%%
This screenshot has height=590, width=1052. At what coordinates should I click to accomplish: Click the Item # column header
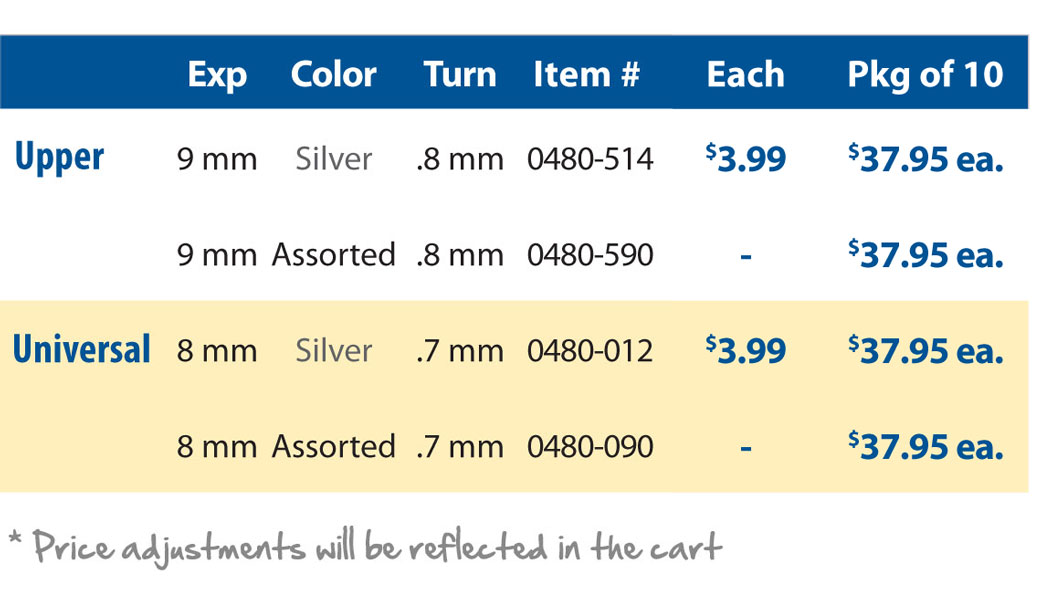pos(586,74)
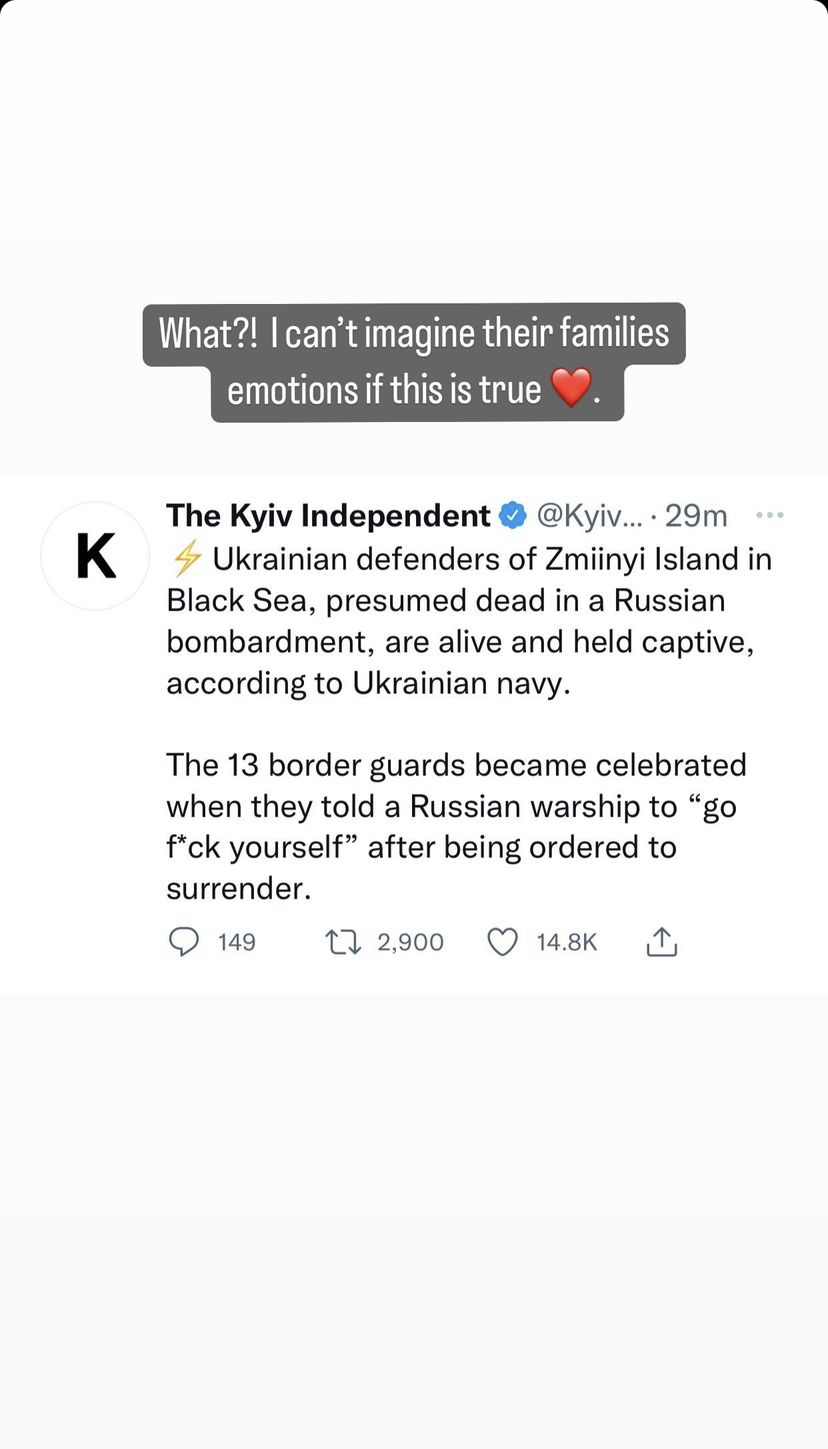Click the 149 replies count
The width and height of the screenshot is (828, 1449).
click(x=237, y=942)
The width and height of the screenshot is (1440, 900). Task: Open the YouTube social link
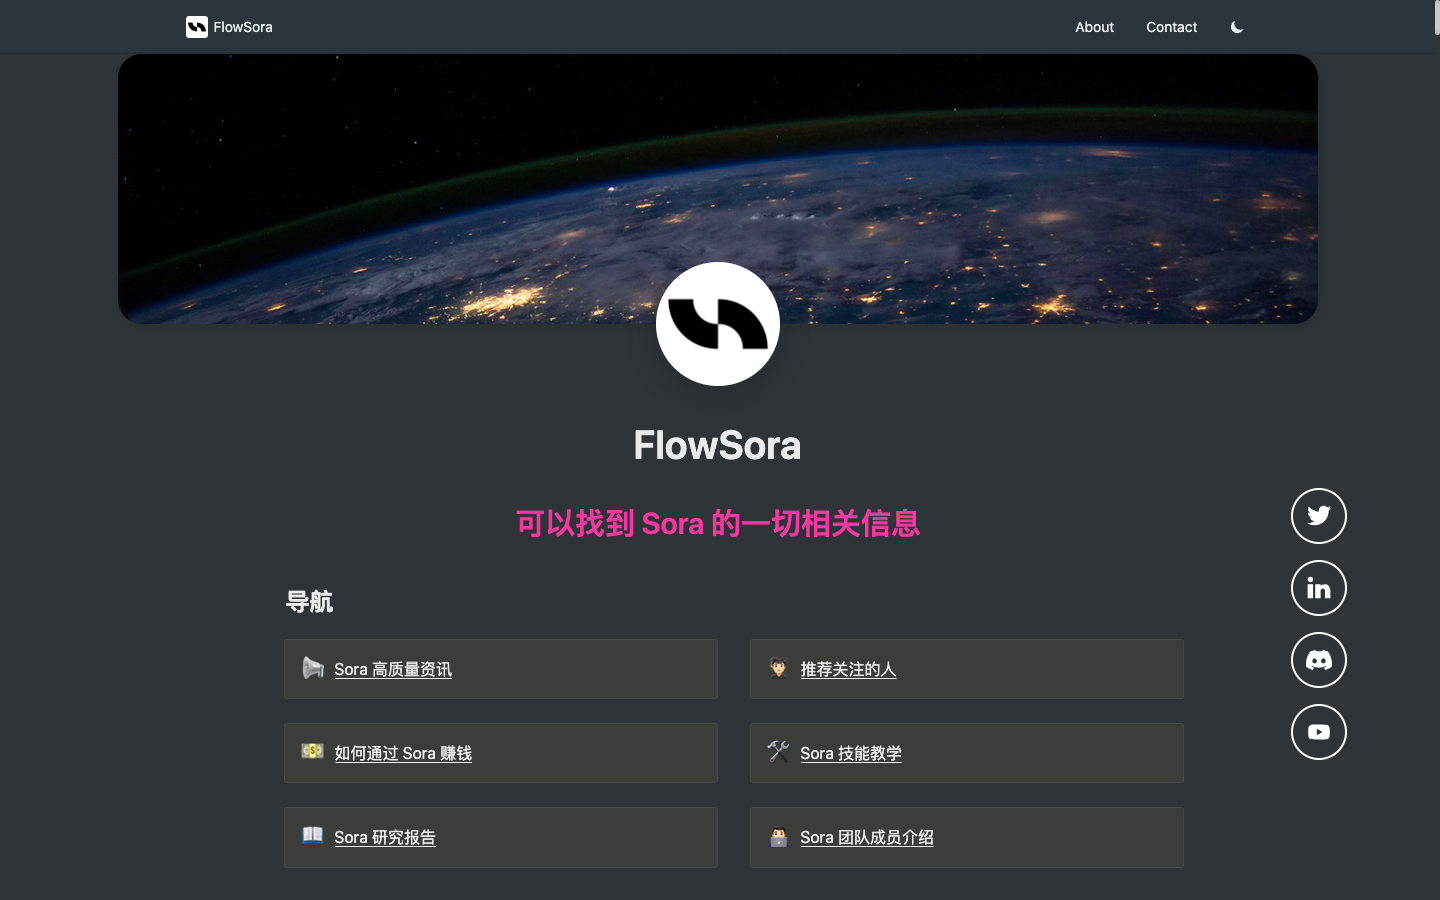pos(1318,732)
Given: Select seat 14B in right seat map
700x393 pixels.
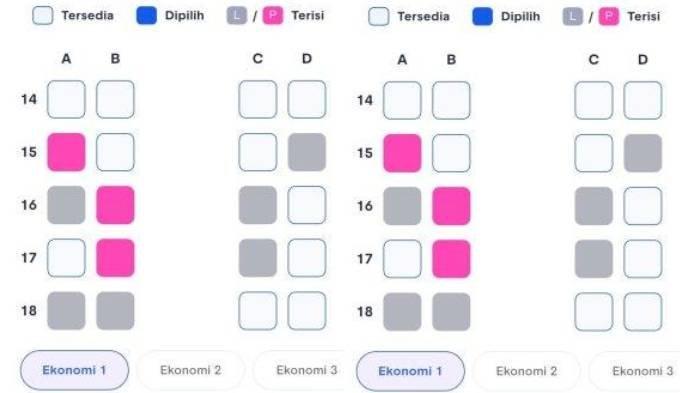Looking at the screenshot, I should pos(451,100).
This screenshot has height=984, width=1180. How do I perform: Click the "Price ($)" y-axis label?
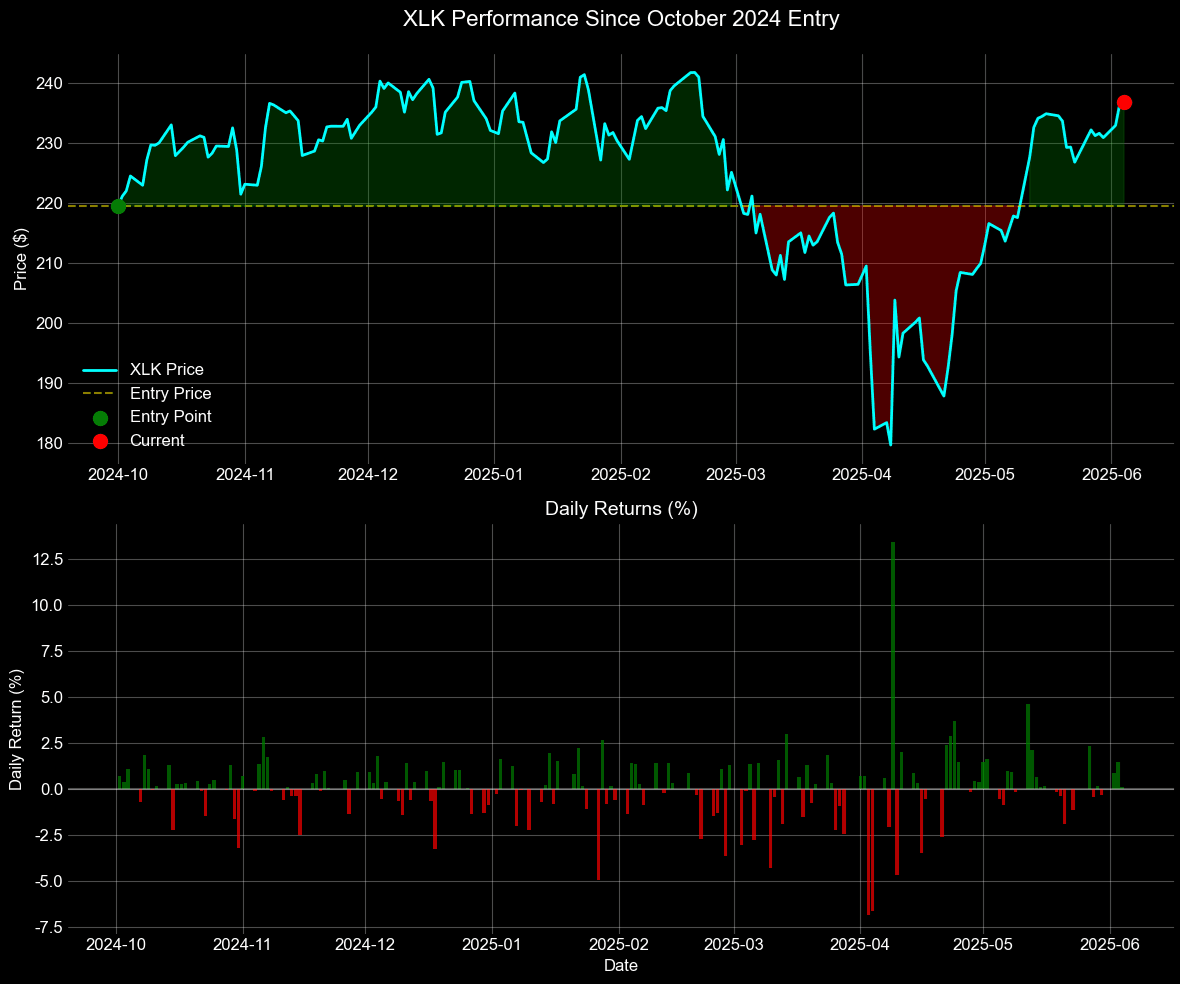pos(21,258)
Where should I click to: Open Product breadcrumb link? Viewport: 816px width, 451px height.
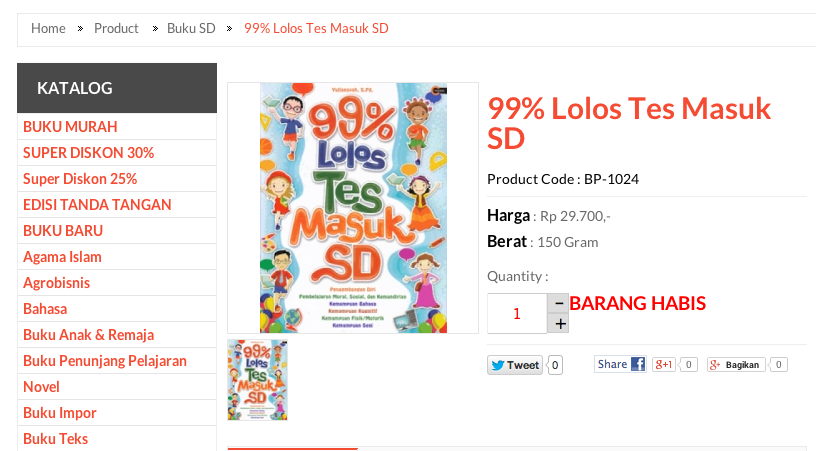click(x=116, y=28)
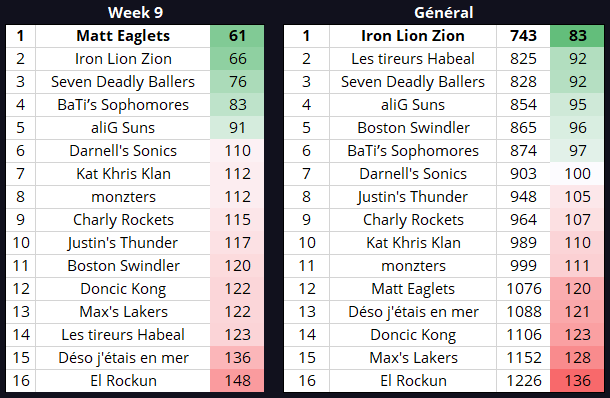The image size is (610, 398).
Task: Select the 1226 total for El Rockun
Action: [523, 381]
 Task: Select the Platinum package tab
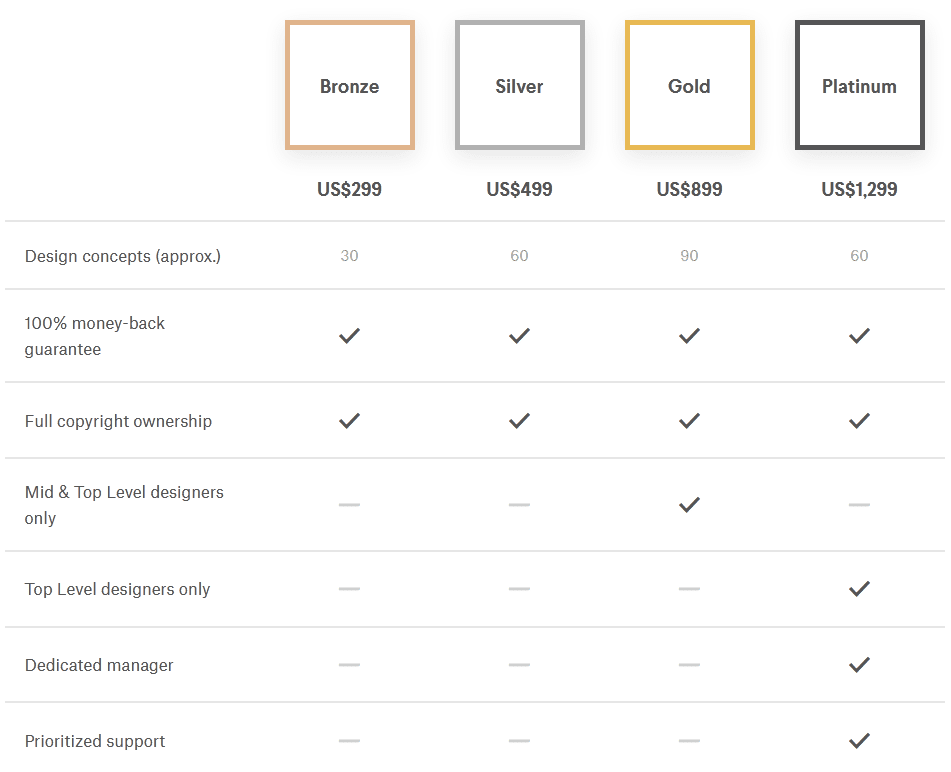pos(859,85)
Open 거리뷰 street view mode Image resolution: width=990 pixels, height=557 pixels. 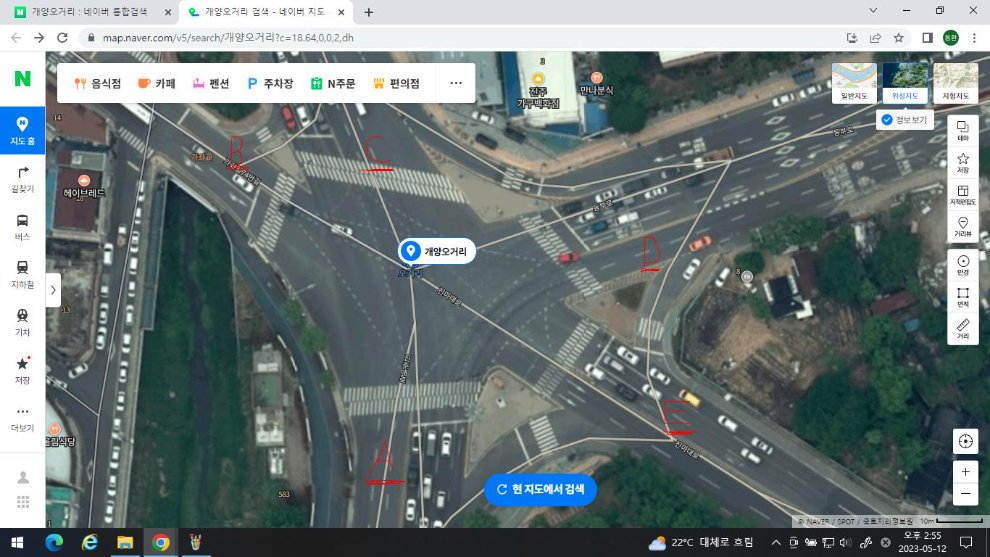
%%
REQUIRED ACTION:
Give back the lines from the one containing "Given: Select seat 14B in right seat map" through the last line of the records above exactly as they appear, both included, and no pictures.

COMPLETED TASK:
Given: Select seat 14B in right seat map
700x393 pixels.
Looking at the screenshot, I should pos(451,100).
This screenshot has height=984, width=1180. How do I perform: Click the "Price ($)" y-axis label?
pos(21,258)
Where should I click to: Open Product breadcrumb link? Viewport: 816px width, 451px height.
click(x=116, y=28)
The image size is (610, 398).
Task: Select the 1226 total for El Rockun
Action: [523, 381]
 Task: Select the Platinum package tab
pos(859,85)
Open 거리뷰 street view mode Image resolution: width=990 pixels, height=557 pixels. 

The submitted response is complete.